REQUIRED ACTION — Every word of the listing must be returned. Retype it exactly.

INFORMATION SUPPLIED —
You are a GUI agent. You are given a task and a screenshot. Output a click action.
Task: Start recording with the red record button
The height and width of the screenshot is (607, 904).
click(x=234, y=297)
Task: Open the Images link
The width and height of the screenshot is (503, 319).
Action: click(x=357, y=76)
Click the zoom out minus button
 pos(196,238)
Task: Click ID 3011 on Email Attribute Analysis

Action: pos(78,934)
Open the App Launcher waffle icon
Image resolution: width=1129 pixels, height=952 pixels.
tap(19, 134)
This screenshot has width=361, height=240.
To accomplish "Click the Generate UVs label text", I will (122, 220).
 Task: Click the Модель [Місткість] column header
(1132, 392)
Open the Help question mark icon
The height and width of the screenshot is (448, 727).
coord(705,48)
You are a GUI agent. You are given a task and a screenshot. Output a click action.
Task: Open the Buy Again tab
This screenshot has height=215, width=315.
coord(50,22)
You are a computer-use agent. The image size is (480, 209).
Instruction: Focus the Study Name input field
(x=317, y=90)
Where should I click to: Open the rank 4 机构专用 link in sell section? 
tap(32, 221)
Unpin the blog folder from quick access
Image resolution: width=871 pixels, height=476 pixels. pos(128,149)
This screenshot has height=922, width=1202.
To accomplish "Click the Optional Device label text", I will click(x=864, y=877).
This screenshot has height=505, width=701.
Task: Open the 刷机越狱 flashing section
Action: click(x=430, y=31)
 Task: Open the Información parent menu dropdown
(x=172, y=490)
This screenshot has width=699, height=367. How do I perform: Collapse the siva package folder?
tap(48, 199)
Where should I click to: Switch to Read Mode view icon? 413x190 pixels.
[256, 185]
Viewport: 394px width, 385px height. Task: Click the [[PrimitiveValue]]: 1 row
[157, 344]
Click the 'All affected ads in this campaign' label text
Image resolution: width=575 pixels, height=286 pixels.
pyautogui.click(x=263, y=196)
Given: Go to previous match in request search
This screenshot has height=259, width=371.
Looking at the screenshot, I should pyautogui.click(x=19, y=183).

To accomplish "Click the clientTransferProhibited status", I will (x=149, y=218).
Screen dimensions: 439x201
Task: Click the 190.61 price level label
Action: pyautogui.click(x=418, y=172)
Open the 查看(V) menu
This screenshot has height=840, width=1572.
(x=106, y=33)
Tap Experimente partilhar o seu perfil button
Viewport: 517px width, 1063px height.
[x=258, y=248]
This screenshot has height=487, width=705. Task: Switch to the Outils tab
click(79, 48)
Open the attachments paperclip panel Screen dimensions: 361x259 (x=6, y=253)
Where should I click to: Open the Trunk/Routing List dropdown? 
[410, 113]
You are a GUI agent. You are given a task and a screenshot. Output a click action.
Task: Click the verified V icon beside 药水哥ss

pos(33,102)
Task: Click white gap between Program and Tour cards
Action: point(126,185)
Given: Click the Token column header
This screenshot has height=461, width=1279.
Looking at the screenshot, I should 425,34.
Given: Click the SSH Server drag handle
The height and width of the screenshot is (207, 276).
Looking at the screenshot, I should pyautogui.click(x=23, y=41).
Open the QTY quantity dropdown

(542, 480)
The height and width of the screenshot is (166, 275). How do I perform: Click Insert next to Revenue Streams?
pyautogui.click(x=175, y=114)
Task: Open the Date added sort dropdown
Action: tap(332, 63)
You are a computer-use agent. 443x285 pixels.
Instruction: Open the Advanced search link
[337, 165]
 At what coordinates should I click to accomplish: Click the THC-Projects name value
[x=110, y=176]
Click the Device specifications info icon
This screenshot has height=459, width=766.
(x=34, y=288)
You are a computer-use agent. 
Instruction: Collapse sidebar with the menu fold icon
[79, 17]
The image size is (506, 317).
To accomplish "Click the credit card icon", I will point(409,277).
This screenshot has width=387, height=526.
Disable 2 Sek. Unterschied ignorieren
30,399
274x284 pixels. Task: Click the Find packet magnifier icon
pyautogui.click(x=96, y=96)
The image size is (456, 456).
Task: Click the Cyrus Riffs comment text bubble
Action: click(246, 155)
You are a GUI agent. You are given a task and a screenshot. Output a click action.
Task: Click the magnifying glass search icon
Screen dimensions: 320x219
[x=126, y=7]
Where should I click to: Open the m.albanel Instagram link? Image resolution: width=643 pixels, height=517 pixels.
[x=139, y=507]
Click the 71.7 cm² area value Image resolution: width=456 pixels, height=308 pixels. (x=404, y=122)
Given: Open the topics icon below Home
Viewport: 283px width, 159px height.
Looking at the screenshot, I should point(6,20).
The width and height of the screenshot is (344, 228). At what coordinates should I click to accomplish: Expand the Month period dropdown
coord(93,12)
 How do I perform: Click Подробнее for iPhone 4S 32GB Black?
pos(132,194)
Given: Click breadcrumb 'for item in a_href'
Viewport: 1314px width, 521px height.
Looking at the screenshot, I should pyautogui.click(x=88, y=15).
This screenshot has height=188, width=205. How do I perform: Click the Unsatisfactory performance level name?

RESPONSE —
You are a GUI agent. You are given a task and a screenshot. Output a click action.
Task: Start recording with the red record button
The height and width of the screenshot is (607, 904).
click(x=234, y=297)
Task: Open the Images link
The width and height of the screenshot is (503, 319).
Action: click(x=357, y=76)
Click the zoom out minus button
 pos(196,238)
Task: Click ID 3011 on Email Attribute Analysis

Action: pos(78,934)
Open the App Launcher waffle icon
Image resolution: width=1129 pixels, height=952 pixels.
tap(19, 134)
This screenshot has width=361, height=240.
To accomplish "Click the Generate UVs label text", I will (122, 220).
 Task: Click the Модель [Місткість] column header
(1132, 392)
Open the Help question mark icon
The height and width of the screenshot is (448, 727).
coord(705,48)
You are a GUI agent. You are given a task and a screenshot. Output a click action.
Task: Open the Buy Again tab
This screenshot has height=215, width=315.
coord(50,22)
You are a computer-use agent. The image size is (480, 209).
Instruction: Focus the Study Name input field
(x=317, y=90)
Where should I click to: Open the rank 4 机构专用 link in sell section? 
tap(32, 221)
Unpin the blog folder from quick access
Image resolution: width=871 pixels, height=476 pixels. pos(128,149)
This screenshot has height=922, width=1202.
To accomplish "Click the Optional Device label text", I will click(x=864, y=877).
This screenshot has height=505, width=701.
Task: Open the 刷机越狱 flashing section
Action: click(x=430, y=31)
 Task: Open the Información parent menu dropdown
(x=172, y=490)
This screenshot has width=699, height=367. How do I perform: Collapse the siva package folder?
tap(48, 199)
Where should I click to: Switch to Read Mode view icon? 413x190 pixels.
[256, 185]
Viewport: 394px width, 385px height. Task: Click the [[PrimitiveValue]]: 1 row
[157, 344]
Click the 'All affected ads in this campaign' label text
Image resolution: width=575 pixels, height=286 pixels.
pyautogui.click(x=263, y=196)
Given: Go to previous match in request search
This screenshot has height=259, width=371.
Looking at the screenshot, I should pyautogui.click(x=19, y=183).

To accomplish "Click the clientTransferProhibited status", I will (x=149, y=218).
Screen dimensions: 439x201
Task: Click the 190.61 price level label
Action: pyautogui.click(x=418, y=172)
Open the 查看(V) menu
This screenshot has height=840, width=1572.
(x=106, y=33)
Tap Experimente partilhar o seu perfil button
Viewport: 517px width, 1063px height.
[x=258, y=248]
This screenshot has height=487, width=705. Task: Switch to the Outils tab
click(79, 48)
Open the attachments paperclip panel Screen dimensions: 361x259 (x=6, y=253)
Where should I click to: Open the Trunk/Routing List dropdown? 
[410, 113]
You are a GUI agent. You are given a task and a screenshot. Output a click action.
Task: Click the verified V icon beside 药水哥ss

pos(33,102)
Task: Click white gap between Program and Tour cards
Action: point(126,185)
Given: Click the Token column header
This screenshot has height=461, width=1279.
Looking at the screenshot, I should 425,34.
Given: Click the SSH Server drag handle
The height and width of the screenshot is (207, 276).
Looking at the screenshot, I should pyautogui.click(x=23, y=41).
Open the QTY quantity dropdown

(542, 480)
The height and width of the screenshot is (166, 275). How do I perform: Click Insert next to Revenue Streams?
pyautogui.click(x=175, y=114)
Task: Open the Date added sort dropdown
Action: tap(332, 63)
You are a computer-use agent. 443x285 pixels.
Instruction: Open the Advanced search link
[337, 165]
 At what coordinates should I click to accomplish: Click the THC-Projects name value
[x=110, y=176]
Click the Device specifications info icon
This screenshot has height=459, width=766.
(x=34, y=288)
You are a computer-use agent. 
Instruction: Collapse sidebar with the menu fold icon
[79, 17]
The image size is (506, 317).
To accomplish "Click the credit card icon", I will point(409,277).
This screenshot has width=387, height=526.
Disable 2 Sek. Unterschied ignorieren
30,399
274x284 pixels. Task: Click the Find packet magnifier icon
pyautogui.click(x=96, y=96)
The image size is (456, 456).
Task: Click the Cyrus Riffs comment text bubble
Action: click(246, 155)
You are a GUI agent. You are given a task and a screenshot. Output a click action.
Task: Click the magnifying glass search icon
Screen dimensions: 320x219
[x=126, y=7]
Where should I click to: Open the m.albanel Instagram link? Image resolution: width=643 pixels, height=517 pixels.
[x=139, y=507]
Click the 71.7 cm² area value Image resolution: width=456 pixels, height=308 pixels. (x=404, y=122)
Given: Open the topics icon below Home
Viewport: 283px width, 159px height.
Looking at the screenshot, I should point(6,20).
The width and height of the screenshot is (344, 228). At what coordinates should I click to accomplish: Expand the Month period dropdown
coord(93,12)
 How do I perform: Click Подробнее for iPhone 4S 32GB Black?
pos(132,194)
Given: Click breadcrumb 'for item in a_href'
Viewport: 1314px width, 521px height.
Looking at the screenshot, I should pyautogui.click(x=88, y=15).
This screenshot has height=188, width=205. How do I perform: Click the Unsatisfactory performance level name?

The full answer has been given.